# Problem details:
Return each line of the records below in which the string "computer" turns up.

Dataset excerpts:
##########
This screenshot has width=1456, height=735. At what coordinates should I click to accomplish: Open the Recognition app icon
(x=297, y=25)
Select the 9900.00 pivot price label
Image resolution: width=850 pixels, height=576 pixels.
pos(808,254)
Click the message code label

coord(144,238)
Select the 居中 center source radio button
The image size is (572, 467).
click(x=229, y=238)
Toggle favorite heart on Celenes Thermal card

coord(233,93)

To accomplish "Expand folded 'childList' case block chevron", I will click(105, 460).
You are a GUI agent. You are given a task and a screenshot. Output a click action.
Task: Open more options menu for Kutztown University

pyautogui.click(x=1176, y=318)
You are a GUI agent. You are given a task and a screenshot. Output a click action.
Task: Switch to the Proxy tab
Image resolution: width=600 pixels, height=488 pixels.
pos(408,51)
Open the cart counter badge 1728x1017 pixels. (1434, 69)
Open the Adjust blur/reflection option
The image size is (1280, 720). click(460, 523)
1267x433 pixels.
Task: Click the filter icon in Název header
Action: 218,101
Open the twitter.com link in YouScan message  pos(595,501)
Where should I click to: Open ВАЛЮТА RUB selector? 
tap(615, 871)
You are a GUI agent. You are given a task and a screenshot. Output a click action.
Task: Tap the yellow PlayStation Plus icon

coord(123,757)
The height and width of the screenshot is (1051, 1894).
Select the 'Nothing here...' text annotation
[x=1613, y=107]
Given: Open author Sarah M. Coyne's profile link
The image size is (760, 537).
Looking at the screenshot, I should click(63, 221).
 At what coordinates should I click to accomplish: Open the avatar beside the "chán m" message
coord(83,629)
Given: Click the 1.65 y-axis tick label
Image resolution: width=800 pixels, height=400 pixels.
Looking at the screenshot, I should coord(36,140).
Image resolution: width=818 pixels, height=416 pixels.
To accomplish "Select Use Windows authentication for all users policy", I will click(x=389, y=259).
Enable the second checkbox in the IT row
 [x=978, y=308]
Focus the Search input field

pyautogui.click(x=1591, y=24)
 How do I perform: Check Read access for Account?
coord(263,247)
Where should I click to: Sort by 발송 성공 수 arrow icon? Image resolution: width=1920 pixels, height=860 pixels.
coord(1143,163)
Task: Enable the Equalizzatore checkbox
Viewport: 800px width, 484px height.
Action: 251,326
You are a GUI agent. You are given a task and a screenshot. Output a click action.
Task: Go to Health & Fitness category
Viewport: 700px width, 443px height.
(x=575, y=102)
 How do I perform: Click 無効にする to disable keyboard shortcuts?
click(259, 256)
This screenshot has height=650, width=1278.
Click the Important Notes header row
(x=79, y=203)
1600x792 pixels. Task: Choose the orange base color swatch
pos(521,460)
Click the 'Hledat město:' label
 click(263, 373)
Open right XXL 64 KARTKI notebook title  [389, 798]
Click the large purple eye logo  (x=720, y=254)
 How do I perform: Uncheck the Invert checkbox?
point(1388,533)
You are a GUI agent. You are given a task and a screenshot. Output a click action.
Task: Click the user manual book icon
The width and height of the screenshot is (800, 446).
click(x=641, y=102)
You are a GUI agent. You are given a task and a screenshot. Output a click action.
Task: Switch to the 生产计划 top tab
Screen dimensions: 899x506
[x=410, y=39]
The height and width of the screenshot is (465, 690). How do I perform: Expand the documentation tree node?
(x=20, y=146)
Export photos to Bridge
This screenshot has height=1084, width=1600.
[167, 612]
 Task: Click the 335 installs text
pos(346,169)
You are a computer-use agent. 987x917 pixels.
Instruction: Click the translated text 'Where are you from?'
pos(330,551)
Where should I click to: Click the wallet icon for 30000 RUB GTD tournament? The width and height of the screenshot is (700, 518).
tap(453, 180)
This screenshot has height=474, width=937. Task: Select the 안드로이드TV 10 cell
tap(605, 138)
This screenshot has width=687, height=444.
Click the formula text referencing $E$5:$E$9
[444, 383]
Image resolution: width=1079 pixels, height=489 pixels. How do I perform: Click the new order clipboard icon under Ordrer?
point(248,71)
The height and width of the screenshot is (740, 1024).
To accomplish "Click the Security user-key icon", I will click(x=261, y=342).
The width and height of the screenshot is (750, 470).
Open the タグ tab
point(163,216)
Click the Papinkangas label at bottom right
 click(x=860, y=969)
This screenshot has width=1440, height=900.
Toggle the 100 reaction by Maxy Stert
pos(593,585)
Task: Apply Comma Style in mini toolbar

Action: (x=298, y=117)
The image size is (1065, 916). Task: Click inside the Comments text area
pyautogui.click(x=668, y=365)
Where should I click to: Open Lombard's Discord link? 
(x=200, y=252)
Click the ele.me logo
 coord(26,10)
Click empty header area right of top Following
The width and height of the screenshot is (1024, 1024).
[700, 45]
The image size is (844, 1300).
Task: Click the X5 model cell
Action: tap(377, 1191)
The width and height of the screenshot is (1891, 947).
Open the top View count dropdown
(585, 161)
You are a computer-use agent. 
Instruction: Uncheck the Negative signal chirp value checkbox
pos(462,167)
##########
# Solution:
You are a computer-use agent. 987x917 pixels.
You are a computer-use agent. 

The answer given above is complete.